Google Groups
Join To Get Blog Update Notices
Email:
Visit the Hickory Hound Group

Thursday, December 13, 2012

Fiscal Cliff Bwahaha -- The Three Card Monte System

I have already personally responded about the issues with the Republican Party and it has been all over the Hound over the last four years. Harry makes legitimate points about how the Republican Party has voluntarily cornered itself by having single themed simplistic messages that don't address the needs of most of the American public. The Republican Party has not had a coherent message of ways to move forward and back towards prosperity for the working class. And the Republican Party has not displayed leadership towards the future and has chosen to follow the path of the entrenchment of the career politician, which goes against the grain of Conservative Principles set forth in the "Contract with America" nearly twenty years ago.

A friend sent me a message the other day that is right on:
LETTER to the EDITOR-- MINNEAPOLIS STAR TRIBUNE

Let's look at what we have learned from this election:

Twenty-one of 22 incumbent senators were re-elected, and 353 of 373 incumbent members of the House were re-elected.

The American people have re-elected 94 percent of the incumbents who were running for re-election to an institution that has an approval rating of about 9 percent.

This indicates, as an electorate, we are a nation of idiots.

Now I have friends from across the spectrum. I talk to everyone and try to understand people and get them to understand where I am coming from. I don't believe in Redneck World Wrestling Politics. I believe in studying issues and finding compromise where I can and moving forward in a constructive manner where I have disgreements with others. Rednecks don't do this. They draw corners and have a P***ing match and think they are accomplishing something by seeing who can P*** further. Nothing substantial ever happens. I am sick of that and those A-holes need to be drawn and quartered.

And like another friend articulates about the Democrats. The Democrats talk about the Republicans and Bush and we are like yeah uh-huh and besides the debt, deficit, impinging on our liberties, and getting us involved in two wars that there are apparently no ends to, they increased the ethanol subsidies to take care of their buddies in the Midwest and this caused corn prices to nearly quadruple in the last decade, they went along with the deregulation of Wall Street and its marriage to Washington, and they worked to offshore our working class jobs through NAFTA and GATT and a hundred other Free For All Trade Agreements.

Now let's talk about Obama, who said he was going to end the wars, instead we are looking to be headed into Syria soon and Iran right after that and more troops die in Afghanistan virtually every day.. ohh and Pakistan. We look at the issues with Wall Street, which is full scale corruption; and which seems to be getting worse, not better. Who have charges been brought against, but they'll fry some poor guy that can't afford their taxes. We look at problems with running up our debt, which I will go into further in a second.

Stated problem: Name every foreign country mentioned in the blog post about the fiscal cliff. The listing that comes next was taken from a separate source and has no connection to the blog post.

Material:
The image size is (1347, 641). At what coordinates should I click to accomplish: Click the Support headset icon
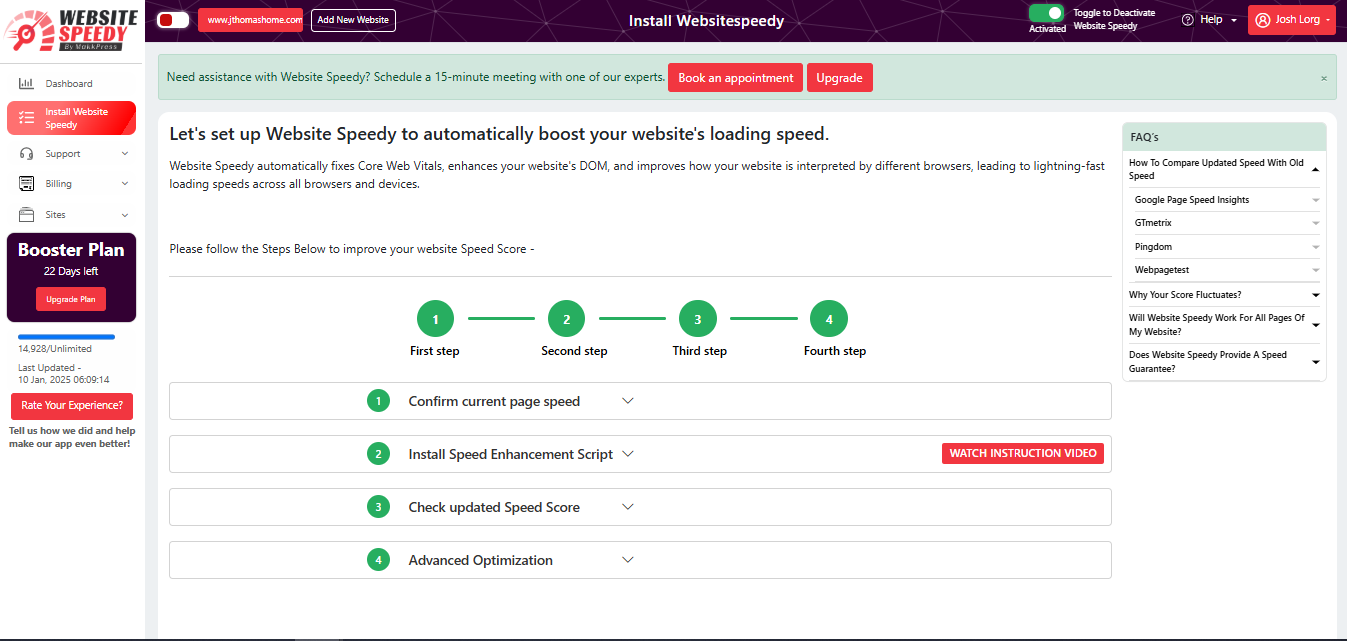26,154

Response to this task: Syria, Iran, Afghanistan, Pakistan